-- Excerpt start --
Hi Dino,

Please check inline below for follow-up with KT2.


On Fri, Jun 6, 2025 at 7:24 PM Dino Farinacci <farina...@gmail.com> wrote:

>
> > KT> Looks like my comment was not clear. I am asking for a more detailed
> specification of the mechanics that you are referring to in the use-cases.
> Let us take an example:
> >
> > This can aid in determining geographical distance when topological
> distance is inaccurate or hidden.
>
> You need geo distance when you may be testing for wireless signal range.
> Where topologically, at layer-2 or layer-3 is not relevant. We are also
> using geo-coordinates to locate things or to keep inventory of things.
>
> > KT> How is this geographical distance exactly calculated? Any reference?
> If not please specify. What is the unit of distance used? Does the document
> propose to change the route calculation to shift from the topological
> distance (coming from say underlying IGP?) to this geographical distance
> now?
>
> From a Geo-prefix, you build a sphere. If the geo-point is not inside of
> the sphere, you can determine something like "this device is not in San
> Francisco". So pick any point on the surface of the sphere and calculate
> the distance between the geo-point and any point on the sphere. To
> calculate distacne, see next paragraph.
>
> When you want to know the distance between two points, there are geo
> libraries tht compute it based on roughly 100km going north and south
> (depending how close the points are to the equator) and same for longatude
> for east-west direction.
>
> The unit distance is kilometers.
>

KT2> Let me take a step back. Getting Geo-Prefixes in EID and RLOC records
looks to me as a protocol specification and not a use-case. Making map
requests for these records and the map server returning the information
(using physical distance) is also a protocol behavior specification - not a
use-case. Therefore, I find all of this being under a "use-case" section as
misleading and I am checking why this isn't covered as a specification -
beyond just the encoding. Furthermore, "there are geo libraries that
compute" does not seem to fully specify how this works - we'll need some
references that point to how this calculation works or it can be specified
inline. Are there any interoperability considerations here if different
components of the LISP control plane were to interpret or compute these
distances in a different way?
-- Excerpt end --
-- Excerpted data start --
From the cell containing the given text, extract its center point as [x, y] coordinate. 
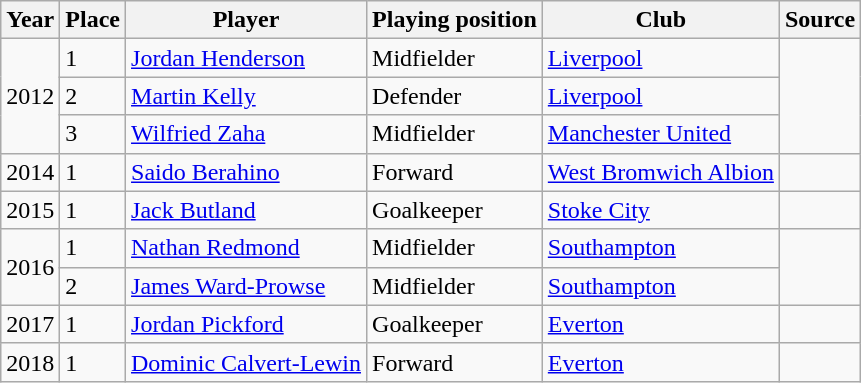
Dominic Calvert-Lewin [246, 362]
Nathan Redmond [246, 248]
Saido Berahino [246, 172]
Place [93, 20]
Source [820, 20]
Wilfried Zaha [246, 134]
2015 [30, 210]
2014 [30, 172]
James Ward-Prowse [246, 286]
3 [93, 134]
Club [660, 20]
2016 [30, 267]
Jordan Pickford [246, 324]
Martin Kelly [246, 96]
West Bromwich Albion [660, 172]
Player [246, 20]
2018 [30, 362]
Jack Butland [246, 210]
Jordan Henderson [246, 58]
Defender [455, 96]
2017 [30, 324]
Manchester United [660, 134]
Year [30, 20]
2012 [30, 96]
Stoke City [660, 210]
Playing position [455, 20]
-- Excerpted data end --
List of tasks:
**a.** Answer these questions about the email:
(i) What unit of distance does the reply name?
(ii) What does the reply say you build from a Geo-prefix?
(iii) According to KT2, getting Geo-Prefixes in EID and RLOC records looks like what, rather than a use-case?
**b.** Rename "Year" to "Season" throughout the rows, keeping everything else unchanged and leaving the picture out of your answer.
The email and the rows have nothing to do with each other.

Answers for the exercise:
**a.**
(i) Kilometers.
(ii) A sphere.
(iii) A protocol specification.

**b.**
From the cell containing the given text, extract its center point as [x, y] coordinate. 
Dominic Calvert-Lewin [246, 362]
Nathan Redmond [246, 248]
Saido Berahino [246, 172]
Place [93, 20]
Source [820, 20]
Wilfried Zaha [246, 134]
2015 [30, 210]
2014 [30, 172]
James Ward-Prowse [246, 286]
3 [93, 134]
Club [660, 20]
2016 [30, 267]
Jordan Pickford [246, 324]
Martin Kelly [246, 96]
West Bromwich Albion [660, 172]
Player [246, 20]
2018 [30, 362]
Jack Butland [246, 210]
Jordan Henderson [246, 58]
Defender [455, 96]
2017 [30, 324]
Manchester United [660, 134]
Season [30, 20]
2012 [30, 96]
Stoke City [660, 210]
Playing position [455, 20]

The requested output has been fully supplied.